D’une manière simple, la scène fonctionne si bien parce qu’elle nous donne clairement un méchant – peut-être le seul du film – joué par un grand acteur charismatique. Cela a toujours été l’un des plus purs plaisirs du cinéma. Plemons, qui a été choisi seulement une semaine avant le tournage après l’abandon d’un autre acteur, est extrêmement menaçant sans briser le ton sourd et réaliste du film. Ses lunettes de soleil rouges – un véritable coup de génie du département des costumes – lui donnent une touche emblématique à l’écran. La scène est choquante et pleine de suspense, et elle fait passer un film déjà captivant à la vitesse supérieure. C’est aussi un point d’appui dramatique pour la plupart des personnages du film, dont aucun n’est tout à fait le même par la suite.
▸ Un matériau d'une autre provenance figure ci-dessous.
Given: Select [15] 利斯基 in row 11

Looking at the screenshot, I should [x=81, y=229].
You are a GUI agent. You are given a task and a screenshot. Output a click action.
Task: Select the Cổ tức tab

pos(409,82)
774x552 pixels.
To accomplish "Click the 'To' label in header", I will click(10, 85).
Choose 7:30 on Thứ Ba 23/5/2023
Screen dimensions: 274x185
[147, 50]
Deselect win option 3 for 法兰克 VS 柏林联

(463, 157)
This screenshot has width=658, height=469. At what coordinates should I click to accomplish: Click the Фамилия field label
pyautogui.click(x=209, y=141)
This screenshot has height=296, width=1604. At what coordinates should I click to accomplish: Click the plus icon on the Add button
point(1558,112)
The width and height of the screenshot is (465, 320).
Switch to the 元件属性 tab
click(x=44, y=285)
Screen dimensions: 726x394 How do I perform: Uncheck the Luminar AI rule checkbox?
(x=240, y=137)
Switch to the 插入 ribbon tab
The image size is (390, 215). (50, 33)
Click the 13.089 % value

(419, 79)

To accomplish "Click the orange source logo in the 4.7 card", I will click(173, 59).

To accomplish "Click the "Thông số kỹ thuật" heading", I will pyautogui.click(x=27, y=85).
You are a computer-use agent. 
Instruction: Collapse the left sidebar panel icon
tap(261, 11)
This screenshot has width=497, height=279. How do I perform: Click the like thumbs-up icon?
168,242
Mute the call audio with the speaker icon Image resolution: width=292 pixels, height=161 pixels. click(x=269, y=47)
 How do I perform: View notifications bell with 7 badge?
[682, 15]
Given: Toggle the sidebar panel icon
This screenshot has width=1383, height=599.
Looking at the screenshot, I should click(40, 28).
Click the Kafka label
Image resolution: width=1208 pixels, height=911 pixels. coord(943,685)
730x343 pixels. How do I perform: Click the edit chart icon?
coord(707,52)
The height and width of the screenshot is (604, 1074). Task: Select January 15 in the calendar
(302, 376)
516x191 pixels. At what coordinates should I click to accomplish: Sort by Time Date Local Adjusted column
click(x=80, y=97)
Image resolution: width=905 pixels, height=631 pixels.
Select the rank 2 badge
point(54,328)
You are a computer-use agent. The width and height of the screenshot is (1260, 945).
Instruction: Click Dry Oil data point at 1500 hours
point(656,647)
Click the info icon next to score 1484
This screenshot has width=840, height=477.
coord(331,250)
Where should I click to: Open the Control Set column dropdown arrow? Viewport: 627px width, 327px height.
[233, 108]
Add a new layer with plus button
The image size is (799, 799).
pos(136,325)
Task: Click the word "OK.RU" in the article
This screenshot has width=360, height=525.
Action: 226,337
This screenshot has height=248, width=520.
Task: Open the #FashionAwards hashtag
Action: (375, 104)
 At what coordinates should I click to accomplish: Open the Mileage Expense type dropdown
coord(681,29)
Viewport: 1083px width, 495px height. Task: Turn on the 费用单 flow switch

Mais c’est aussi le premier et peut-être le seul moment de Guerre civile quand son sous-texte troublant sur notre époque actuelle fait surface de manière brûlante. « Quel genre d’Américain êtes-vous ? » Plemons demande-t-il à quel camp du conflit appartiennent les journalistes, ou autre chose ? Sentant le danger de la question, Joel répond qu’il vient de Floride. « Hmm, un central Américain », répond Plemons, dubitatif. Lee et Jessie viennent des États du Midwest, ils obtiennent donc un laissez-passer. Ce n’est pas un hasard s’ils sont aussi blancs. « Maintenant, c’est américain. » Tony, pleurant de peur, admet qu’il vient de Hong Kong et reçoit immédiatement une balle dans la tête.

C’est du racisme; cela revient toujours au racisme. Avec le camion et le fossé remplis de corps visiblement non blancs en arrière-plan, Garland souligne que le fléau du nettoyage ethnique suit presque toujours la guerre. Mais les implications de l’interrogatoire de Plemons sont encore plus vastes et plus effrayantes que cela. Tout en acceptant l’héritage de Lee et Jessie, il se moque également d’eux pour leur détachement sans racines. Quand Jessie, terrifiée, admet qu’elle ne sait pas pourquoi ils appellent son État d’origine, le Missouri, « l’État Show-Me », Plemons répond par un aboiement glaçant de rire moqueur. (La question a été improvisée ; Spaeny est en réalité originaire du Missouri et ne sait vraiment pas pourquoi les gens l’appellent ainsi.)

Lorsqu’il demande « quel genre d’Américain », le personnage de Plemons ne se contente pas d’insinuer sur la race. Il pose une question fondamentale d’identité : comment percevez-vous votre américanité et dans quelle mesure y êtes-vous profondément enraciné ? Une réponse qui ne suscite pas une conviction totale ne sera pas retenue. Dans cette scène et dans cette scène seulement, Garland va au cœur du problème : l’essentialisme effrayant et polarisé qui peut pousser un pays à se déchirer, et qui n’est que trop facile à reconnaître à l’heure actuelle. Toute sa menace et son horreur sont contenues dans l’une des petites pauses de Jesse Plemons.